In case of failure to obtain >80% paresthesia coverage of the painful area, or if painful sensations are generated when the temporary stimulator is switched on, the procedure will be aborted, the leads removed and no pulse generator implanted (‘failed trial’). Patients who have a failed trial of SCS will continue to receive treatment and follow-up as per the study protocol.

Patients implanted with an SCS will be instructed how to adjust their device to generate comfort level paresthesias. They will be instructed to do this regularly for two hours three times daily, to terminate any angina attack for as long as is necessary, and before any exertion known or anticipated to generate angina pain. We will document usage of the SCS device through telemetry interrogation at the three- and six-month visits. The SCS devices to be used within this study are CE (Conformité Européene) marked and used within their intended license.

Usual care

Both groups of patients will receive the following combination of therapies started, if possible, on the day of randomization:

  • education session with a pain consultant

  • trial of a transcutaneous electrical nerve stimulation (TENS)

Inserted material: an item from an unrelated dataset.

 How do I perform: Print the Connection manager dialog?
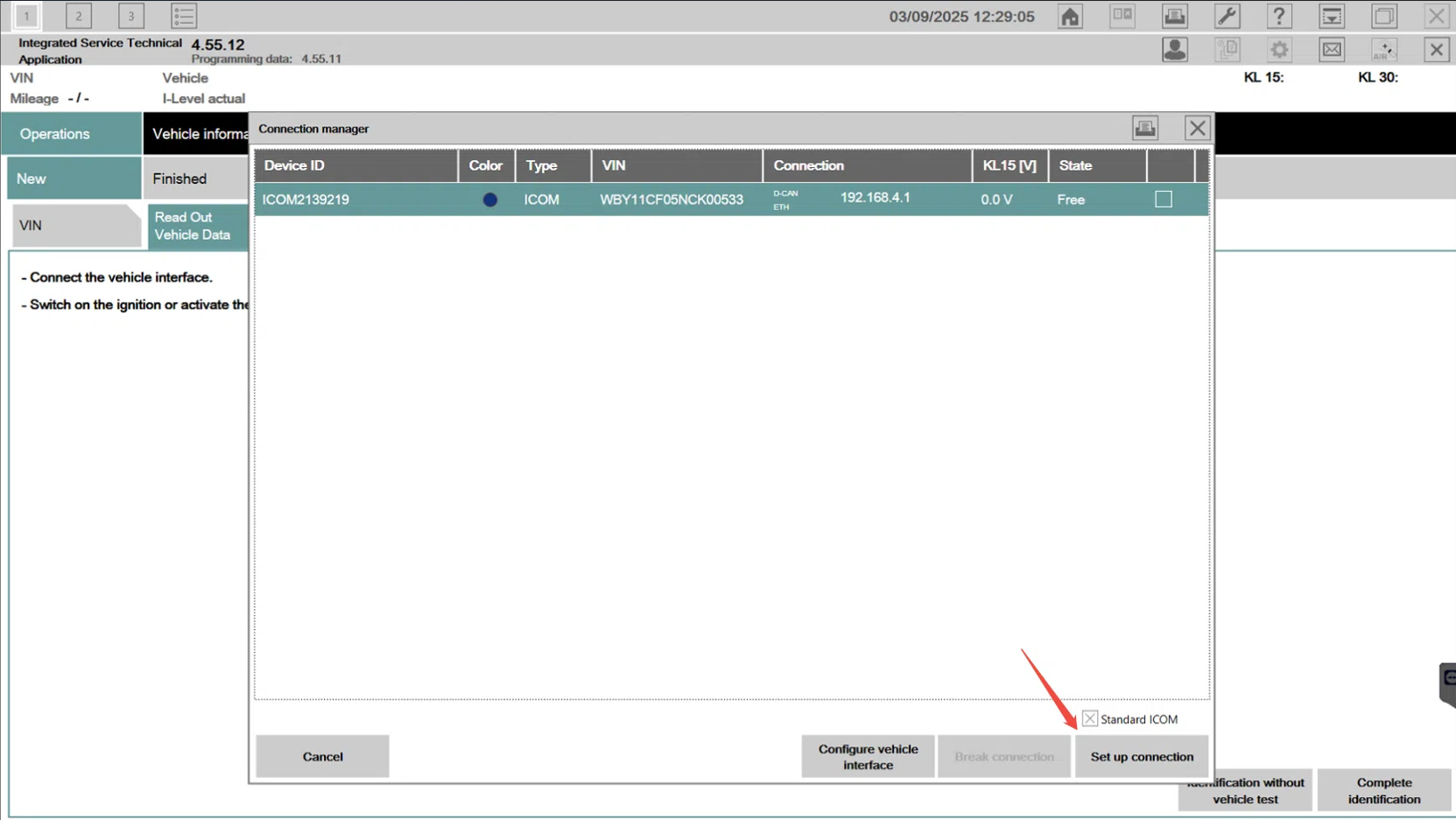click(1145, 129)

  • serial thoracic sympathectomy

  • oral/systemic analgesics and adjuvant analgesia

Patients who have already tried and failed to obtain relief from any of the sequence of therapies above will be moved on to the next therapy down the list if, in the judgment of the site principal investigator and the patient, the trial was considered to be adequate and well conducted. Following completion of the above sequence, the treating physician may apply any therapy deemed appropriate with the exception of repeat coronary artery bypass graft, percutaneous revascularization (or stenting) or percutaneous myocardial laser revascularization or enhanced external counterpulsation. We will document all UC care component treatments received by both groups of patients with start and end date where appropriate.

Pilot study endpoints

The pilot study will collect and report on the following outcomes:

  1. 1.

    Recruitment and retention: we will document procedures for recruiting patients in both groups and any problems that arise during this process. Retention will be assessed by documenting the number of drop outs and lost to follow up in both groups.

  2. 2.

    Feasibility and acceptability of design: we will assess the time for attainment of patient number targets in each center, the proportion of suitable patients who fail to provide consent and the ratio of patients screened vs. randomized.

  3. 3.

    Feasibility and acceptability of treatment: patients will be asked to assess their willingness to recommend SCS or UC to other patients.

  4. 4.

    Feasibility and acceptability of proposed patient outcome measures: number of returned and complete outcome assessments assessed.

  5. 5.

    Outcome variance: mean and standard deviation for all outcomes will be calculated for each group at all assessment visits (to inform power calculations for a definitive trial).

Trial outcome measures

Patient outcomes will be collected at clinic visits at baseline (pre-randomization), and three and six months post-randomization unless otherwise stated.

Primary outcome

Disease specific health-related quality of life will be assessed using the disease specific Seattle Angina Questionnaire (UK version) [23].

Secondary outcomes

  • Intake of angina medications and frequency of angina attacks: We will supply patients with an angina diary to record the frequency of their angina attacks as well as the use of anti-angina medication. The average number of angina attacks per week will be recorded at baseline. Patients will be asked to fill the diary for one week prior to the three- and six-month visits. All patients will receive a phone call reminder from the research team asking them to start the diary. Any changes to cardiac medication will be noted during follow-up visits.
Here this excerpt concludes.